◆ Material provided ◆
>>

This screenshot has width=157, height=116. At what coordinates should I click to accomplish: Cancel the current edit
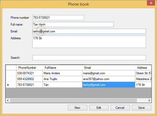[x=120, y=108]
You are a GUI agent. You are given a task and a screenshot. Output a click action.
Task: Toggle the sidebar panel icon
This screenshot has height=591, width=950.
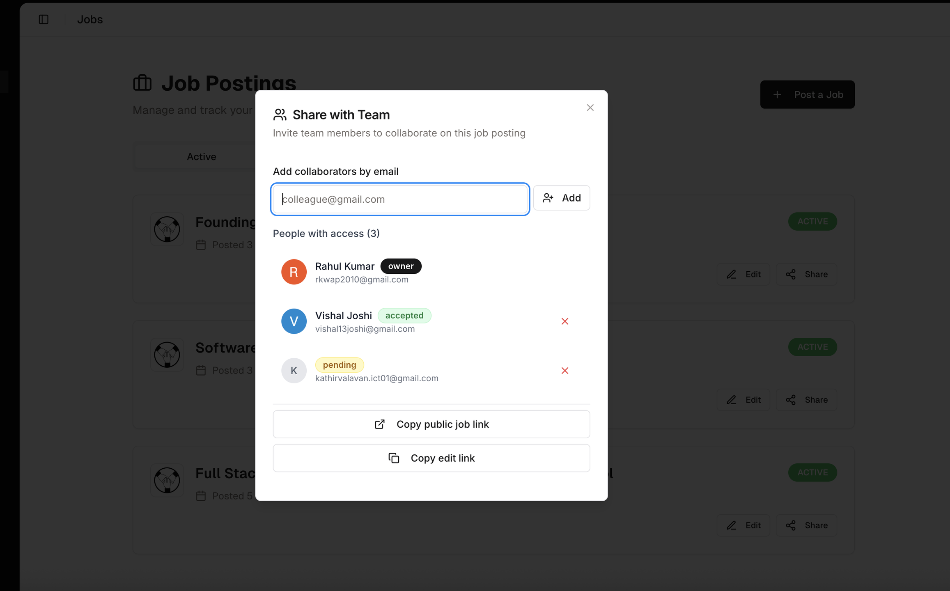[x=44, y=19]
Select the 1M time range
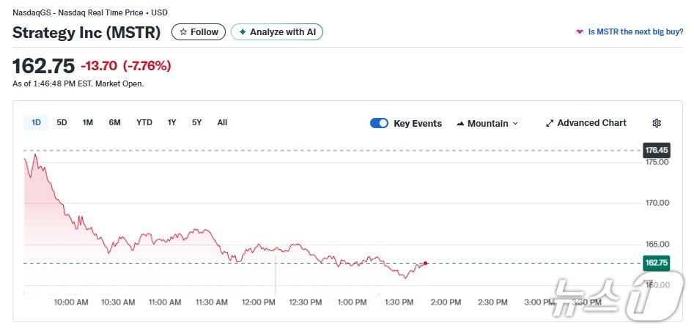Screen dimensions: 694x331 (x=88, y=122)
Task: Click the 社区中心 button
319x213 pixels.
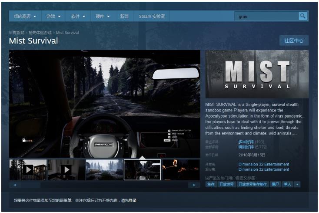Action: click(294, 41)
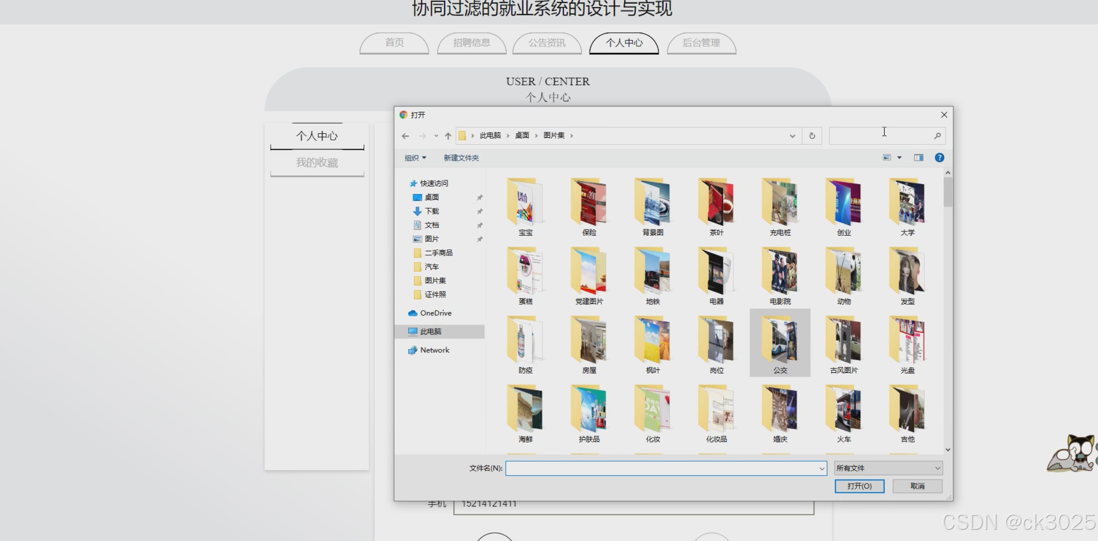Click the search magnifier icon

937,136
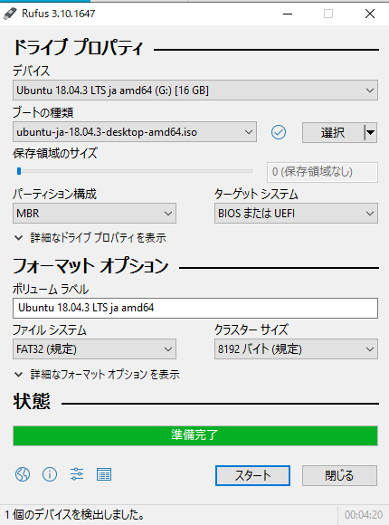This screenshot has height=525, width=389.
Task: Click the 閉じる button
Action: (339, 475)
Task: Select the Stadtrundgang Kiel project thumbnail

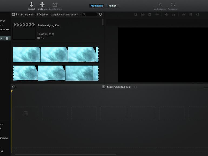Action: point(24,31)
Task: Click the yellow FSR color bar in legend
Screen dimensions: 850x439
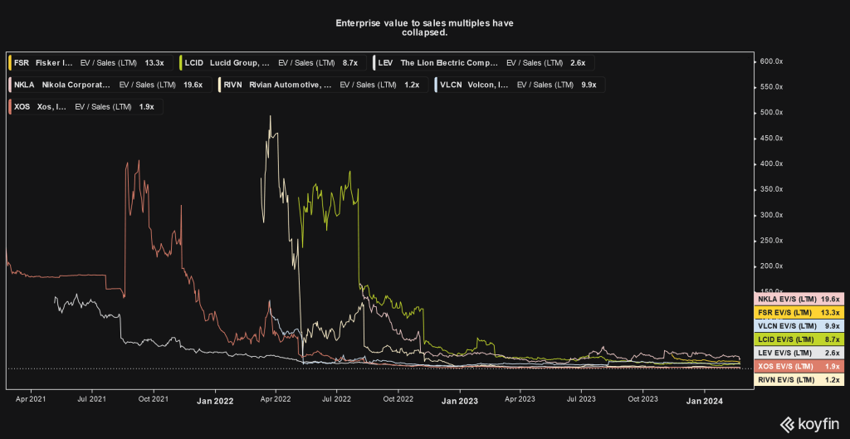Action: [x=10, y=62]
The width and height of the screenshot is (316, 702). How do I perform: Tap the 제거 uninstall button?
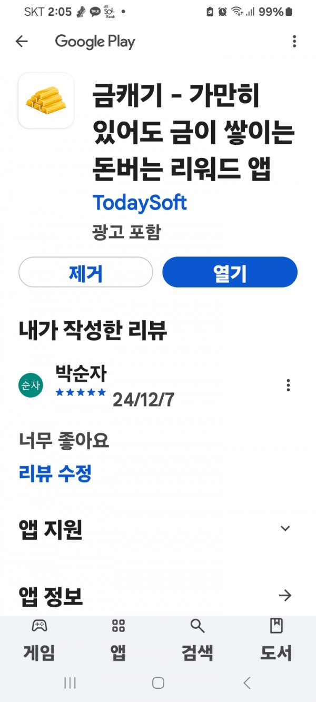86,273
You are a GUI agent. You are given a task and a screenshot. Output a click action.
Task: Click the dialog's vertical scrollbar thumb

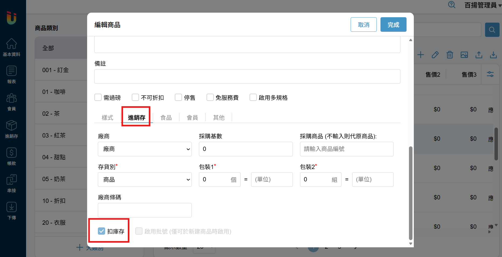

<<

◆ Given exercise ◆
Rewrite the material from its first line through the line containing "Action: [x=10, y=62]", changing "sidebar" to "navigation" and keeping everything else the same. Leave out the pictures.

◆ Solution ◆
This screenshot has width=157, height=116. At what coordinates should I click to accomplish: Cancel the current edit
[x=120, y=108]
You are a GUI agent. You are given a task and a screenshot. Output a click action.
Task: Toggle the navigation panel icon
This screenshot has height=591, width=950.
[x=44, y=19]
Select the 1M time range
Screen dimensions: 694x331 (x=88, y=122)
Task: Click the 社区中心 button
319x213 pixels.
Action: click(294, 41)
Click the search magnifier icon

937,136
This screenshot has height=525, width=389.
Task: Click the 閉じる button
Action: (339, 475)
Task: Select the Stadtrundgang Kiel project thumbnail

Action: point(24,31)
Task: Click the yellow FSR color bar in legend
Screen dimensions: 850x439
Action: [x=10, y=62]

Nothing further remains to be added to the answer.